市町村合併、地方財政「改革」の焦点は?  


Q4 合併すれば、財政は楽になる」というのは本当ですか。

A 合併したほうが、やがて地方交付税は大幅に減ります。

 そもそも、「平成の大合併」の号令で、国が市町村合併を事実上強制的にすすめている最大の理由の一つは、国から地方への支出を減らすことです。市町村が一〇〇〇程度になれば、四〜五兆円規模の財政削減ができることが「総務省試算」として報道されたこともあります(産経新聞)。

 市町村合併がすすめば、管理職をふくめた職員の大幅削減、役所・施設の統廃合など、その地域全体での行政の必要経費が減るため、地方交付税や補助金を大幅に減らせるのです。ですから総務省も、「合併は行政改革の最たるもの」、「画期的な行政改革手法」と公然と認めています。

 「合併すれば財政が楽になる」という主張のいちばんの根拠は、地方交付税(普通交付税)の合併による算定の特例でしょう。合併後十年間は、地方交付税を合併した場合の本来の額に減らさずに、合併しなかった場合にそれぞれの旧市町村が受け取る額を計算して、その合計を保障するというものです。
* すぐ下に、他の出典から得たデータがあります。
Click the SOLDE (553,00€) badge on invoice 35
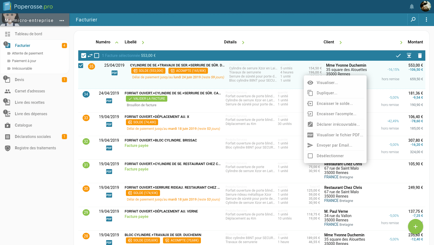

これは十年を過ぎれば、段階的に五年間かけて、本来の交付税の額へ大幅に減ることになります。

 いわば「一息つける」程度であって、合併しても、財政的に楽になるわけではありません。逆に、合併したほうが、やがて、その地域全体の予算も地方交付税も、大幅に減るのは避けることができません。

 たとえば、長野県が「信濃毎日新聞」(五月二十四日付)に掲載した「広報ながのけん」は、「自律を目指す真の“ふるさと自治”一二〇市町村の選択」をテーマに、合併問題の「Q&A」をのせ、「合併しないと地方交付税が減るって本当?」の質問に、「合併・存続ともに減少し一六年目に逆転」(合併したほうが少なくなる)というシミュレーションをしめしています。そのうえで、「県は『市町村の自律』を支援します」と、県の姿勢と施策を紹介しています。